> _The problem_: In the entries below, find the line with "Click the lock icon in Private menu row" and the line with "Given: Click the Start process play icon". Reproduce those two lines and every line between them exactly, and nothing more.

> _Task material_:
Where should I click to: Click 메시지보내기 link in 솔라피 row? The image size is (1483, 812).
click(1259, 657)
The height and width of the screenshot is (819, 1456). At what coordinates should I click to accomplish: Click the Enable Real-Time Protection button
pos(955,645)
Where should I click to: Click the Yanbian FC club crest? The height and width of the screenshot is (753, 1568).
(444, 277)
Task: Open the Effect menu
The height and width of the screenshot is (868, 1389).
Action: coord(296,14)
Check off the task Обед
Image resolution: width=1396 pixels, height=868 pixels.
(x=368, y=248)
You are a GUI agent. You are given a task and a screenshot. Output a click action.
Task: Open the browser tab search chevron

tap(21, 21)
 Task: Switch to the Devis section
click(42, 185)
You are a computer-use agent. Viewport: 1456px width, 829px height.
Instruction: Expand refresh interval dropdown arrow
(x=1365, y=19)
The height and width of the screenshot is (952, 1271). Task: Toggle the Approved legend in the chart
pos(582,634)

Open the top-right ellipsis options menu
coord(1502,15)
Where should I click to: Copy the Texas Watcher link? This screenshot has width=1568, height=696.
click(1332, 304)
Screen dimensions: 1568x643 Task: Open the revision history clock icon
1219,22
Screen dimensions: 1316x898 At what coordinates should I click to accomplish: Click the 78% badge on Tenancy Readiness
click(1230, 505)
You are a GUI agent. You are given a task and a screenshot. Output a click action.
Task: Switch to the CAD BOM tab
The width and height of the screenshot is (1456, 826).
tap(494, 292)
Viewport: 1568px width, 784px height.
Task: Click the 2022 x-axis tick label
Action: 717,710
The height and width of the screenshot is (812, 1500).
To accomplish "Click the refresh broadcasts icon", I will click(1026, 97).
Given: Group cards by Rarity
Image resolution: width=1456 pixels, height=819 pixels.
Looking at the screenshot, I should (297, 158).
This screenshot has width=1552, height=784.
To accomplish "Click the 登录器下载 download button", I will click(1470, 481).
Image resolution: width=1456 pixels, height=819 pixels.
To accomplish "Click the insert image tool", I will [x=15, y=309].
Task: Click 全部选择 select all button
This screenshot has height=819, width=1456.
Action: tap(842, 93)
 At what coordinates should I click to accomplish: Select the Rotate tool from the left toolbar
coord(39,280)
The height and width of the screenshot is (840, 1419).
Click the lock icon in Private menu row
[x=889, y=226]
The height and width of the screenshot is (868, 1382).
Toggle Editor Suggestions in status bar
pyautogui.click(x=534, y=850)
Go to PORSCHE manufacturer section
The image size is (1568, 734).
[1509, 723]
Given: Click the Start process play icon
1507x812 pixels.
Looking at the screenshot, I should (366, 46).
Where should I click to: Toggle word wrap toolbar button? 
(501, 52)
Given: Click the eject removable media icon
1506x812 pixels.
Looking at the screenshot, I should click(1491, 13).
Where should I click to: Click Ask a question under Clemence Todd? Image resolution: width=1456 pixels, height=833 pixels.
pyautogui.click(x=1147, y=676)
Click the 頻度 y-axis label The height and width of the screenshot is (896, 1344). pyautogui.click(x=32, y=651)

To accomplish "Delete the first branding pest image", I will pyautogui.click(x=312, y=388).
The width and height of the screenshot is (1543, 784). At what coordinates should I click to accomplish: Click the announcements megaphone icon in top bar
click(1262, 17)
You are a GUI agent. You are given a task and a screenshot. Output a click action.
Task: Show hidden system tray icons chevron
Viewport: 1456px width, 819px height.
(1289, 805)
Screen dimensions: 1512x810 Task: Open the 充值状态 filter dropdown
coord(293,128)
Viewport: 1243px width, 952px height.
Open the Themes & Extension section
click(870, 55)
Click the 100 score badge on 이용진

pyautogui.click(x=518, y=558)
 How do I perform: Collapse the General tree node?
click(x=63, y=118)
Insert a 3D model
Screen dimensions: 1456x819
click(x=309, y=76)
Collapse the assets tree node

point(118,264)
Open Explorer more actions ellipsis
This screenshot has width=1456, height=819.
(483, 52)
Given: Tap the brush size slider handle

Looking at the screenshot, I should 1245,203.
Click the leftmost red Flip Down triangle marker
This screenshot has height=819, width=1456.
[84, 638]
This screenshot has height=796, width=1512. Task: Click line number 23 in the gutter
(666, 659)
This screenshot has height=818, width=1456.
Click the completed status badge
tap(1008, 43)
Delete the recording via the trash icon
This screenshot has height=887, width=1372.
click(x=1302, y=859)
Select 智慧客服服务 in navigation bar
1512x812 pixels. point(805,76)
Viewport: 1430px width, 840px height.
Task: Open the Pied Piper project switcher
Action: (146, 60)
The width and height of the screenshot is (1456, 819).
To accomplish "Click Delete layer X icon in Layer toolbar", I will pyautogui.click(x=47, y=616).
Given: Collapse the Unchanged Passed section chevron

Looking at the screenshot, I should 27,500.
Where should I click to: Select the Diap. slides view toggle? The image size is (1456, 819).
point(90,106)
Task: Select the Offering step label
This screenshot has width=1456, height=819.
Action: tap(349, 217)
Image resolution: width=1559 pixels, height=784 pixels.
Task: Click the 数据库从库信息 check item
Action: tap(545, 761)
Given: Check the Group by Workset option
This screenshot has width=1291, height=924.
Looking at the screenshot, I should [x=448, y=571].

> _Your solution_:
Click the lock icon in Private menu row
[x=889, y=226]
The height and width of the screenshot is (868, 1382).
Toggle Editor Suggestions in status bar
pyautogui.click(x=534, y=850)
Go to PORSCHE manufacturer section
The image size is (1568, 734).
[1509, 723]
Given: Click the Start process play icon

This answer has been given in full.